* _Exercise task_
Decide whether each statement below agrees with the gamergate piece. Answer yes or no for each, and quote the deciding words from the piece exactly.
(a) Zoe Quinn made Depression Quest using a tool called Twine.
(b) Quinn was accused of having sex with the people whose bylines appeared on the reviews of her game.
(c) The writer found evidence that the Wizardchan members had doxxed Quinn.

* _Source text_
☆ ☆ ☆ ☆ ☆

Why gamergate will lose

Gamergate is one of the most interesting cultural issues that has appeared in years. It is a rare time that the losing side of the culture war has put up a good fight. But the anti-gamergate side will win, because Progress always wins. I'll try and give a concise guide to gamergate, what's at stake, where it came from, and why exactly it is that it will lose.

Corruption and abuse

Pro-gamergate is used to refer to the gamers' side (i.e. those who either think there is a conspiracy in games journalism; that they have been unfairly stigmatised and bullied; those who dislike Zoe Quinn; and/or those who oppose social justice activism being a major part of games journalism); anti-gamergate to the games journalists' side (i.e. those who think gaming culture is misogynist and/or racist and/or transphobic and/or homophobic; and those who think that the conspiracy claim is just a veil for trying to make gaming an unsafe space for women).

Most gamergaters don't want the issue to be about Zoe Quinn, or women in gaming at all, if you look at their forum postings and discussions. They want it to be about supposed corruption in video games journalism. But the movement is full of apparent contradictions: they are against what they view as extreme social justice inroads in their beloved medium, but at the same time they don't think themselves discriminatory to gay, trans, female, non-white gamers.

However, I think the issue of Zoe Quinn is crucial, just as the issue of Michael Brown was crucial in Ferguson (if the police narrative is a lie, then it looks like a very serious case of police brutality/racism). Internet abuse is a terrible thing, yet scarcely anyone complains about the voluminous abuse directed at George Osborne or David Cameron on Twitter. Perhaps this is because they don't read it—but equally Zoe Quinn could avoid her mentions from those she doesn't follow, as I have done under pressure at times.

It is, outside of some philosophical thought experiments, always morally unacceptable to threaten violence, especially sexual violence, against people, but again violent threats are fairly routine across the internet and almost never actual threats. I could leave my house because an anti-immigration campaigner threatened me with death, but I'm not sure it would not be accurate to describe me as having been 'forced' to leave my house.

Zoe Quinn

Gamergate is a movement that arose when Zoe Quinn, who wrote a text adventure called Depression Quest with a tool called Twine, was accused by her boyfriend of having repeatedly lied to him, cheated on him (with five men in his own industry—Quinn confirmed she had sex with at least three out of five) and generally treated him in a way consistent with abuse. Her interactive fiction got rave reviews by video games journalists (who very rarely review interactive fiction). Many gamers took this to mean she had 'slept her way to the top' (she has not been accused of having sex with any of the people under whose bylines the reviews appeared, but she did have a relationship with a judge who awarded her an Indiecade prize).

Quinn had already been controversial in the games industry. When she first released Depression Quest, at least two members of a forum called Wizardchan ('an image board for male virgins') posted rude things about her. They were accused of raiding and doxxing her (releasing personal information about her) but others have claimed the phone numbers and addresses provided were false. I couldn't find any evidence of either being true. There was a media storm whose narrative ran that women can't even get a game out without facing massive abuse.

☆ ☆ ☆ ☆ ☆

* _Data lines_
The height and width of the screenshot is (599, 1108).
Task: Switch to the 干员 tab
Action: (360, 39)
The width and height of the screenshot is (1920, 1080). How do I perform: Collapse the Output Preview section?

☆ ☆ ☆ ☆ ☆

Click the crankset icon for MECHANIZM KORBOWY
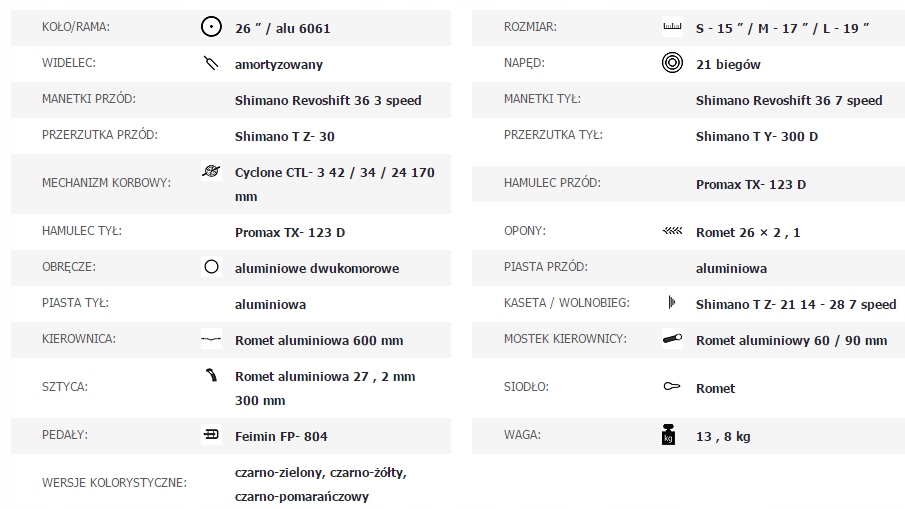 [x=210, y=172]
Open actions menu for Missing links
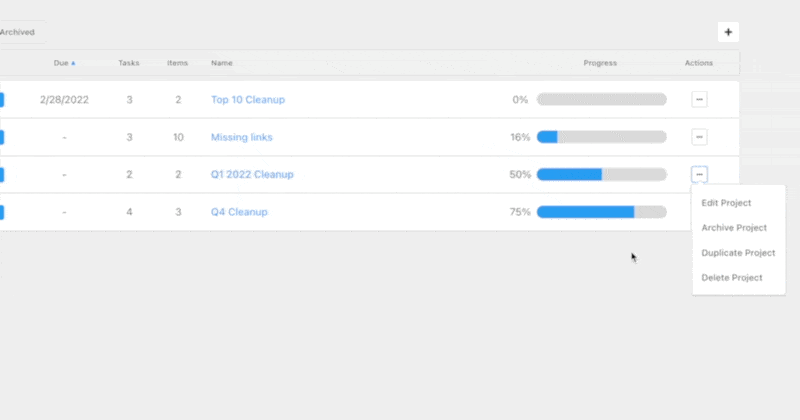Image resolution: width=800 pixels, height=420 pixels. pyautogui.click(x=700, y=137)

☆ ☆ ☆ ☆ ☆

* _Solution to this task_
(a) Yes: "who wrote a text adventure called Depression Quest with a tool called Twine"
(b) No: "she has not been accused of having sex with any of the people under whose bylines the reviews appeared"
(c) No: "I couldn't find any evidence of either being true."